Rewrite the listing below, replacing each occurrence of "Instruction" with "Directive" and leaving every other line unchanged.

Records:
--

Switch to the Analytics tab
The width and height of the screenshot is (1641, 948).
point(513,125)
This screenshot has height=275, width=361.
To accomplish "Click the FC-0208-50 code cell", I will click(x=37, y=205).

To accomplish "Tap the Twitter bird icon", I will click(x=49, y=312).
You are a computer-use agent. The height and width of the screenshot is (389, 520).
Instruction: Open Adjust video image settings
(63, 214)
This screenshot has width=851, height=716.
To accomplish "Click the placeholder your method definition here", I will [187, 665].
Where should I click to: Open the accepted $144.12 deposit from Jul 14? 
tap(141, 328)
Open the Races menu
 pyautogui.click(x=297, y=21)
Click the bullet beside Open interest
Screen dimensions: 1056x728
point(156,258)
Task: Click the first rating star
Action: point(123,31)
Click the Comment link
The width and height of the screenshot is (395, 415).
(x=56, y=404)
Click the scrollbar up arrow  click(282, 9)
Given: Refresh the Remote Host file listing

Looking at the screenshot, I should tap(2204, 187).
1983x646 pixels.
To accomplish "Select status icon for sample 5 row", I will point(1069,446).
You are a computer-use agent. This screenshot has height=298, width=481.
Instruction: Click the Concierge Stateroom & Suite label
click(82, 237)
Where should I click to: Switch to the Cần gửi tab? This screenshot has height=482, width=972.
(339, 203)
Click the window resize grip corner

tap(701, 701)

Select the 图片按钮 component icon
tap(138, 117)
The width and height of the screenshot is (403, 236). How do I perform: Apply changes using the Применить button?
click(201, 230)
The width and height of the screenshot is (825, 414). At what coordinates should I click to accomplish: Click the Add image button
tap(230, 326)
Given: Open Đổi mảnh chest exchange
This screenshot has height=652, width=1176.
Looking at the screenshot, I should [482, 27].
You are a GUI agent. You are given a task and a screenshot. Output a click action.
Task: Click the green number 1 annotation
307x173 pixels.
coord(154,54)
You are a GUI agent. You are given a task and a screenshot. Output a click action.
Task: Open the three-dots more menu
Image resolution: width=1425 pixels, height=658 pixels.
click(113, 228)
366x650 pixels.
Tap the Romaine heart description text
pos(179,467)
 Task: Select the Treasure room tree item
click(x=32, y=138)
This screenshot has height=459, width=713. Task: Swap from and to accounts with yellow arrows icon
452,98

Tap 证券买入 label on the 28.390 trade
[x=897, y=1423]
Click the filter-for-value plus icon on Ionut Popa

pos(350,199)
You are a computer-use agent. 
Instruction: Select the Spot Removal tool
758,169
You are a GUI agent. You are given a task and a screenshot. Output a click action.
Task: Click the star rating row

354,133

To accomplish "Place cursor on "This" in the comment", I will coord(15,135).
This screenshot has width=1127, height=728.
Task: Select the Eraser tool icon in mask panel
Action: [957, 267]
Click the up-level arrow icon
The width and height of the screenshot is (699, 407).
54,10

--

:: Output below ::
Switch to the Analytics tab
The width and height of the screenshot is (1641, 948).
point(513,125)
This screenshot has height=275, width=361.
To accomplish "Click the FC-0208-50 code cell", I will click(x=37, y=205).

To accomplish "Tap the Twitter bird icon", I will click(x=49, y=312).
You are a computer-use agent. The height and width of the screenshot is (389, 520).
Directive: Open Adjust video image settings
(63, 214)
This screenshot has width=851, height=716.
To accomplish "Click the placeholder your method definition here", I will [187, 665].
Where should I click to: Open the accepted $144.12 deposit from Jul 14? 
tap(141, 328)
Open the Races menu
 pyautogui.click(x=297, y=21)
Click the bullet beside Open interest
Screen dimensions: 1056x728
point(156,258)
Task: Click the first rating star
Action: point(123,31)
Click the Comment link
The width and height of the screenshot is (395, 415).
(x=56, y=404)
Click the scrollbar up arrow  click(282, 9)
Given: Refresh the Remote Host file listing

Looking at the screenshot, I should tap(2204, 187).
1983x646 pixels.
To accomplish "Select status icon for sample 5 row", I will point(1069,446).
You are a computer-use agent. This screenshot has height=298, width=481.
Directive: Click the Concierge Stateroom & Suite label
click(82, 237)
Where should I click to: Switch to the Cần gửi tab? This screenshot has height=482, width=972.
(339, 203)
Click the window resize grip corner

tap(701, 701)

Select the 图片按钮 component icon
tap(138, 117)
The width and height of the screenshot is (403, 236). How do I perform: Apply changes using the Применить button?
click(201, 230)
The width and height of the screenshot is (825, 414). At what coordinates should I click to accomplish: Click the Add image button
tap(230, 326)
Given: Open Đổi mảnh chest exchange
This screenshot has height=652, width=1176.
Looking at the screenshot, I should [482, 27].
You are a GUI agent. You are given a task and a screenshot. Output a click action.
Task: Click the green number 1 annotation
307x173 pixels.
coord(154,54)
You are a GUI agent. You are given a task and a screenshot. Output a click action.
Task: Open the three-dots more menu
Image resolution: width=1425 pixels, height=658 pixels.
click(113, 228)
366x650 pixels.
Tap the Romaine heart description text
pos(179,467)
 Task: Select the Treasure room tree item
click(x=32, y=138)
This screenshot has height=459, width=713. Task: Swap from and to accounts with yellow arrows icon
452,98

Tap 证券买入 label on the 28.390 trade
[x=897, y=1423]
Click the filter-for-value plus icon on Ionut Popa

pos(350,199)
You are a computer-use agent. 
Directive: Select the Spot Removal tool
758,169
You are a GUI agent. You are given a task and a screenshot. Output a click action.
Task: Click the star rating row

354,133

To accomplish "Place cursor on "This" in the comment", I will coord(15,135).
This screenshot has width=1127, height=728.
Task: Select the Eraser tool icon in mask panel
Action: [957, 267]
Click the up-level arrow icon
The width and height of the screenshot is (699, 407).
54,10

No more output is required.